In the third case, E reflects the Efficiencies of our transaction model, and the development of the first platform to transform commercial real estate from an inefficient market to an Efficient Exchange.

 

S stands for Social and conveys the use of real estate as the foundation to initiatives with a strong Social Purpose, and uses within the built environment that promote important Social betterment opportunities.

 

The G is for Governance.  In our real estate application, this relates to the connections between governmental land use, regulation, and comprehensive planning and Sustainable Development Goals and macro trends such as climate risk, water sensitivity, etc.

These are the integrated bedrocks of the E³SG business model.

ESG and E3SG

Working with the Innovation Lab at MIT as our technology partner, E³SG is creating an innovative program to generate and organize for distribution every transactionable ESG property in the country, and to generate long-term value as fiduciaries for our investor clients.  The product is being developed with an exclusive focus on only those real assets that allow investors and users to achieve their mandates, goals, and objectives in terms of financial performance, sustainability, and diversity and inclusion.  The framework is based on a much-expanded version of currently integrated ESG metrics and definitions.

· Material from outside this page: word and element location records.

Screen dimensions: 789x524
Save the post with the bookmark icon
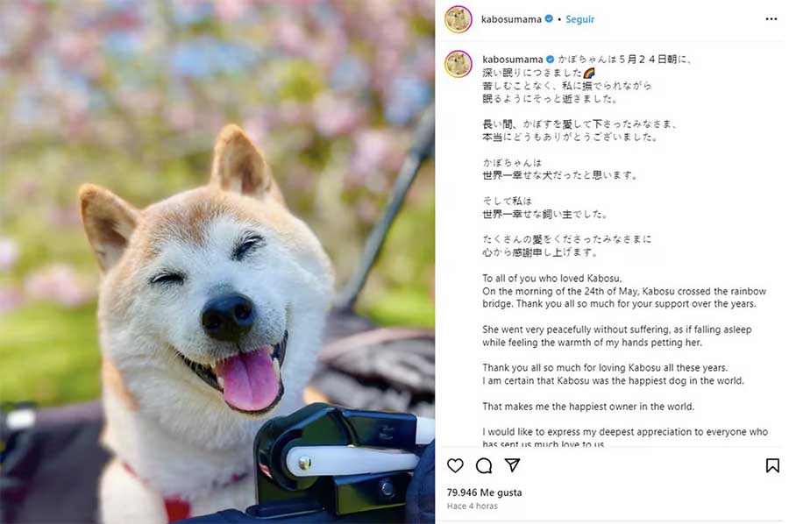772,465
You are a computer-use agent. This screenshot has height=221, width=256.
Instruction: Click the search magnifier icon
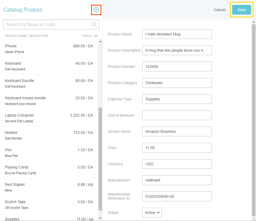(x=94, y=25)
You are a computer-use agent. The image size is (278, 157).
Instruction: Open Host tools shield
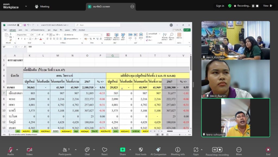point(141,150)
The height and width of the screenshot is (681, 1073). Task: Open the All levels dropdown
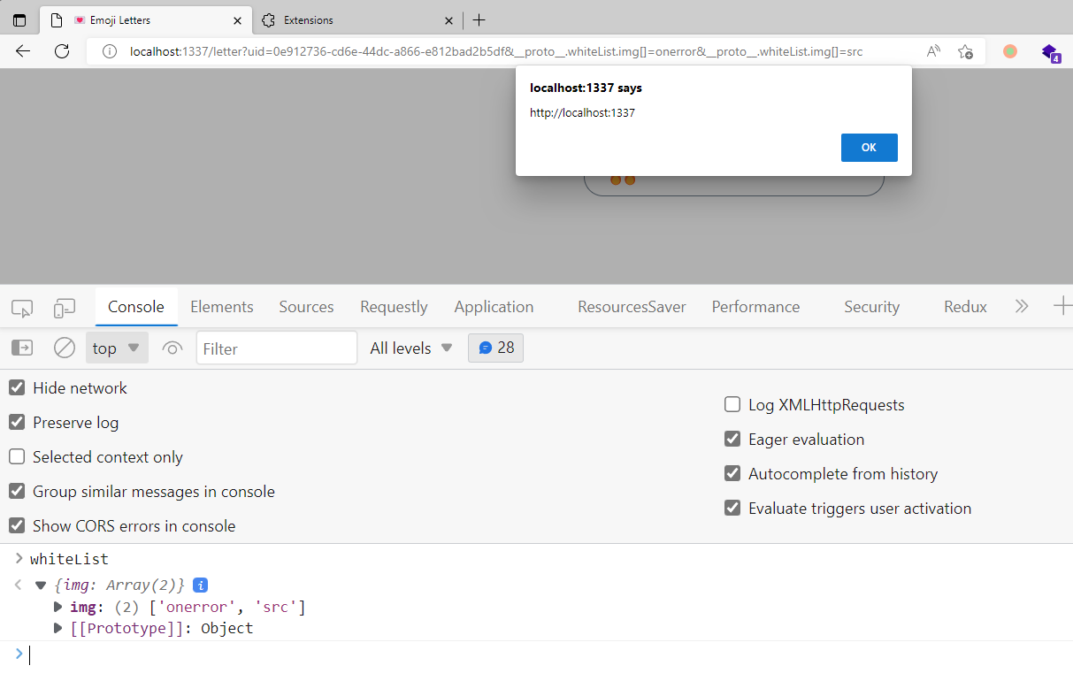point(411,348)
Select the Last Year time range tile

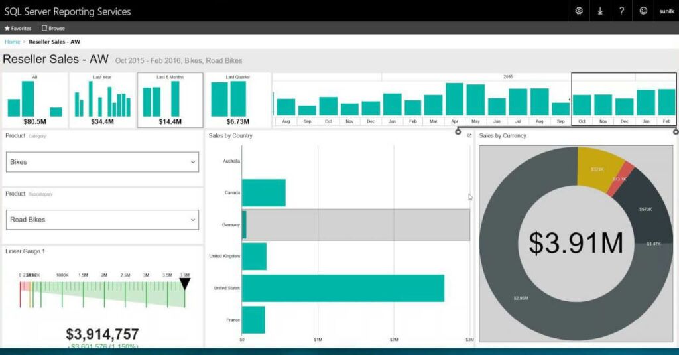102,100
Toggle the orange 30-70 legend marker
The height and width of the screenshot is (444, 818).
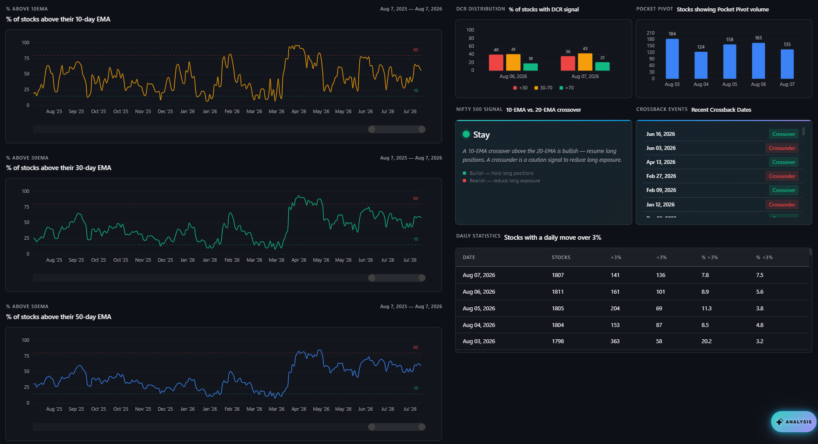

The E³SG products and services are being created to provide direct investor access to ESG real estate assets as an alternative ESG investment vehicle.  Whether self-directed or imposed by regulation, our target audience requires more investment outlets and better, standardized data to quantify sustainable benefits and returns – and is spending valuable time, money, and effort – globally, right now – to develop these opportunities.

 

The acronym ESG was first coined in 2005 in a paper entitled “Who Cares Wins”.  Today, global ESG investing, estimated at $40.5 trillion, is growing at an approximate rate of 10-15% annually.  In 2018, one in five dollars of AUM was reported as an ESG investment, in 2020, one in three.

 

Importantly, ESG exists today primarily as a reporting – or a scoring – framework … of value drivers, measures of risk, or measures of the sustainability or ethical impact of a business or company.  Great progress has been made on the people side, particularly in terms of diversity and inclusion as pertaining to social and governance.  But on the property side, as big as ESG is today, the framework largely relates to the existing real estate assets of a company, with the emphasis on systems within buildings, namely energy sources, and now with the Corona Virus – HVAC and air filtration.  ESG is not a stand-alone, directly investable asset type and there is no reliable, easily sourced inventory of ESG physical assets for acquisition.  This is what leads to the opportunity and in the context of the accompanying chart of ESG examples, this is what E³SG Realty Investments is setting out to create.

 

For all the money chasing ESG and Impact opportunities, private real estate has never been identified as an alternative asset class that can satisfy the mandate on a broad scale.  The market is too granular and too inefficient.  Accordingly, over the past decade, as ESG has been mainstreamed and expanded exponentially, most of the capital invested has come from Wall Street and been placed in the securities of portfolio companies, not directly in real estate.  ESG is largely thought of today in terms of investment in companies.

 

Drilling down further, to the extent investors have included real estate acquisition in an ESG strategy, they have had to do so through self-identified, locally oriented, one-offs.  There is a void in the marketplace, there is no product specialization, there is no brokerage group sourcing ESG real estate assets nationally.

 

Further still, it is a highly inefficient and outdated characteristic of the real estate transaction process that offerings are evaluated individually, during post-contract due diligence – not (at least preliminarily) by algorithm in real time.